Redressing inequities and exclusions had been a centerpiece of Shaughnessy’s agenda in the early years, but then attention had turned to other questions, with answers sought in cognitive science and critical theory. With the fourth National Basic Writing Conference in 1992, however, the political dimension had returned with a vengeance. Bartholomae, explicitly reading against the grain of his own narrative and citing Mary Louise Pratt’s recently published “Arts of the Contact Zone,” was calling for “a curricular program designed not to hide differences . . . but to highlight them” (“Tidy House” 13). The highlighting of differences would in fact be reflected in some of the most important books of the decade, notably Mutnick’s own Writing in an Alien World: Basic Writing and the Struggle for Equality in Higher Education (1996) and Bruce Horner and Min-Zhan Lu’s Representing the “Other”: Basic Writers and the Teaching of Writing (1999).
The perceived need for a narrative of basic writing that acknowledged inequalities of race, class, and gender was also subsequently acknowledged by the Conference on Basic Writing (CBW). Though it had given up on national conferences as too expensive and logistically difficult, CBW decided to hold all-day workshops each year on the day before the Conference on College Composition and Communication (CCCC) began (Uehling). The second of these workshops, held in 1997, was devoted to “Race, Class, and Culture in the Basic Writing Classroom”; papers from it were published in another special issue of the Journal of Basic Writing, this time put together by new editors George Otte and Trudy Smoke. For all the weight these papers had and all the attention they deserved, one piece far outstripped the others in impact. It was Ira Shor’s “Our Apartheid: Writing Instruction and Inequality.” In figuring basic writing as “our apartheid,” Shor claimed that the problem was structural: with students identified by suspect tracking mechanisms, BW represented a subcollegiate curricular level that would always see concentrations of students with socioeconomic disadvantages and cultural differences, always be tended by underpaid, overworked, and inadequately prepared teachers. Basic writing, according to Shor, did not need to be rethought or revised; it needed to be dismantled.
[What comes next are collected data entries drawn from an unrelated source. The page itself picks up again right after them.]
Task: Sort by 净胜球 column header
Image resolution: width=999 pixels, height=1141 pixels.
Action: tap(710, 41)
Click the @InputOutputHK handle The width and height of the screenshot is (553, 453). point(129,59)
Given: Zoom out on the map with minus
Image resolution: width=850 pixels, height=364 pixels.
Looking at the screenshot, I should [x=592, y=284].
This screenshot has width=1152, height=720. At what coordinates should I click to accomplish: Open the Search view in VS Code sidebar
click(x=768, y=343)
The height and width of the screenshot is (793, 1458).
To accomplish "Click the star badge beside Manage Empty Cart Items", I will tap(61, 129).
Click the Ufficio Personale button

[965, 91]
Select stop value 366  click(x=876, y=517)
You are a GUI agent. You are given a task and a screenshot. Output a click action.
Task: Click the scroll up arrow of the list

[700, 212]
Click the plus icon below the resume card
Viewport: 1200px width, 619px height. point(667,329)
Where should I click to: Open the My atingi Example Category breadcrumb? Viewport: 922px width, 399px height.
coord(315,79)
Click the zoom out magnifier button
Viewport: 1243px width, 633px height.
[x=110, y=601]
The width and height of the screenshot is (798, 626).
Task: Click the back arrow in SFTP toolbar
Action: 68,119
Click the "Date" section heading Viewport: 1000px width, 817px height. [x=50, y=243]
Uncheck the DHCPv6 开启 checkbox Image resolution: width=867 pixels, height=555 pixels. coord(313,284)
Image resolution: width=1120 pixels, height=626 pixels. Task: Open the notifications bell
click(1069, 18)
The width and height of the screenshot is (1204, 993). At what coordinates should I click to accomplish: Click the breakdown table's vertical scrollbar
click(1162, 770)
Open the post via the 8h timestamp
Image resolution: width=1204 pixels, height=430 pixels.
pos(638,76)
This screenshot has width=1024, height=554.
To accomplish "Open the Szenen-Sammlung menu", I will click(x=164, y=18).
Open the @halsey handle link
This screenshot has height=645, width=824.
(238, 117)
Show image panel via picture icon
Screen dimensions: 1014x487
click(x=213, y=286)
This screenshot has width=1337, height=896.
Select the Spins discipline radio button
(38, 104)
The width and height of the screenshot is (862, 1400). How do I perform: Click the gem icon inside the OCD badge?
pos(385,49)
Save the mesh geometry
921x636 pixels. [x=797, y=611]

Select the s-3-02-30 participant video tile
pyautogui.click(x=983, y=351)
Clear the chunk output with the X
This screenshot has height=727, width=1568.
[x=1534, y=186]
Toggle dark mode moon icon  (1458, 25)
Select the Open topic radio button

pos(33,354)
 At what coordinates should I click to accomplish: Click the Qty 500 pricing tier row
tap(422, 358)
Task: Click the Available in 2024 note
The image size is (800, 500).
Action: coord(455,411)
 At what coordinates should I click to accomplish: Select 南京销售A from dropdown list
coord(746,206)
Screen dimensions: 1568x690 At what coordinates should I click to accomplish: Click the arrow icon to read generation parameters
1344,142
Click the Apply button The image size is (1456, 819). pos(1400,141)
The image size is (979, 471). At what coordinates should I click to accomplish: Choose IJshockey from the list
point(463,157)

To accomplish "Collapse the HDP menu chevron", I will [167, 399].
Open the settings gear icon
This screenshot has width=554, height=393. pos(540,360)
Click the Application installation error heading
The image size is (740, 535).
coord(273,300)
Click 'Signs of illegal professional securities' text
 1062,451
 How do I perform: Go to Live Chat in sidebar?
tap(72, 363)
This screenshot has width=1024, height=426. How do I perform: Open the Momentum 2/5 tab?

Shor’s piece kindled fires of controversy. His characterization of basic writing as “our apartheid” and his call for its dismantling provoked heated discussion at a CBW post-workshop meeting, a meeting he did not attend; the discussion was picked up on e-mail lists like CBW-L and WPA-L thereafter. A special concern fueling the discussion was that others besides Shor (and with politics very different from his) were calling for the dismantling of BW programs. Public systems in Georgia and Florida had eliminated them from four-year colleges, and plans to do the same were moving forward in states from California to Massachusetts. CUNY, so thoroughly identified with advances made in the early days of open admissions, was itself in the process of dismantling BW, at least at the four-year schools. James Traub’s City on a Hill (1994) cast City College, that seedbed of BW, as a once-proud institution devalued and dumbed-down by the admission of underprepared students. In the wake of this attack, New York’s mayor, Rudolph Giuliani, encouraged CUNY’s Board of Trustees to take a critical look at CUNY’s admission and placement practices and appointed a special task force to review these policies. On January 25, 1999, the Board voted to phase out all “remediation” in its four-year colleges by January 2001. Such dramatic changes were by no means confined to New York. Across the country, policy makers well to the right of Shor on the political spectrum were demanding an end to remediation as a drain on resources and an institutionalized lowering of standards.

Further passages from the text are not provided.